Somewhat of an issue for eSports is the fact that competitive games are privately owned. Matches, as well, are hosted over servers managed by parent companies. With all of eSports in the hands of a few entities, problems can arise if a company decides to make changes without announcement, or take actions deemed unpopular by the user base. In addition, each company holds gamers to a unique code of conduct, which, if violated even unknowingly, may cost individual players their user account.
Gaming’s transition to mobile and online is mirrored in its payment options. To balance rising development costs, game creators are finding new ways to provide value in exchange for payment. Various modes of in-game transaction offer everything from new weapons, to character skins and additional content. Mobile games commonly use a “freemium” business model, in which the game itself costs nothing, but offers players the option to pay to acquire experience or in-game currency, which is needed to access a title’s prime features.

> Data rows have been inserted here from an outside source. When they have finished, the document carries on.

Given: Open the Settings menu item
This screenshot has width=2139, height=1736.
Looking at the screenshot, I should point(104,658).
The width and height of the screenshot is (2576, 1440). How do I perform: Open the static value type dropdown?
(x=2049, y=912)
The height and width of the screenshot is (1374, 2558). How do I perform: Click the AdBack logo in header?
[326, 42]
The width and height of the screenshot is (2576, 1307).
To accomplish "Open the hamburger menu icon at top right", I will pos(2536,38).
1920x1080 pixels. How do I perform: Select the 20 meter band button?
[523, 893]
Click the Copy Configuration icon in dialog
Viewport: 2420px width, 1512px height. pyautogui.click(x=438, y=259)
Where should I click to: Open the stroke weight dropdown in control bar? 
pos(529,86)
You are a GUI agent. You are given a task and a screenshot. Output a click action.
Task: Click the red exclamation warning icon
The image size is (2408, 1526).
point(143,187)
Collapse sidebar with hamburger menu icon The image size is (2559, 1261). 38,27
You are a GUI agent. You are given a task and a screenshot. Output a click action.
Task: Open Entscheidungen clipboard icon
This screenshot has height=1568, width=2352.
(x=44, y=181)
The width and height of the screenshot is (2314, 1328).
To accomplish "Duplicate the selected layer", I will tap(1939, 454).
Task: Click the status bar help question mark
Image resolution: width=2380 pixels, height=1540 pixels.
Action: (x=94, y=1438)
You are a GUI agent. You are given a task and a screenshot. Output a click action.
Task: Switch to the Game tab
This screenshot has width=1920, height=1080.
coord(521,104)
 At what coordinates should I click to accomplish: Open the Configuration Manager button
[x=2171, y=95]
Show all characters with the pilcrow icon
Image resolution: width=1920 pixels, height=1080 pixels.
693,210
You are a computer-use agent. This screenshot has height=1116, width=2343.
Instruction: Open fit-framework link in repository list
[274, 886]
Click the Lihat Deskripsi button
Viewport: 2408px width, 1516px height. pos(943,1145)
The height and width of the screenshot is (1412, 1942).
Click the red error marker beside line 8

Since their introduction to gaming, these and other “microtransactions” have been a source of controversy. The criticism of “loot crate” style payments — in which players purchase a chance at winning rare items — is so pervasive that Belgium and other European countries are considering a ban on loot boxes and similar micropayments. As with any digital payments, fraud and data breaches occasionally pose a problem as well.
Despite the difficulties these nascent technologies face, their potential to guide gaming into its future as a seamless and universally enjoyable medium is there. As innovation progresses, I believe we will continue to see gaming iron out its wrinkles, and assume its role as the entertainment of the future.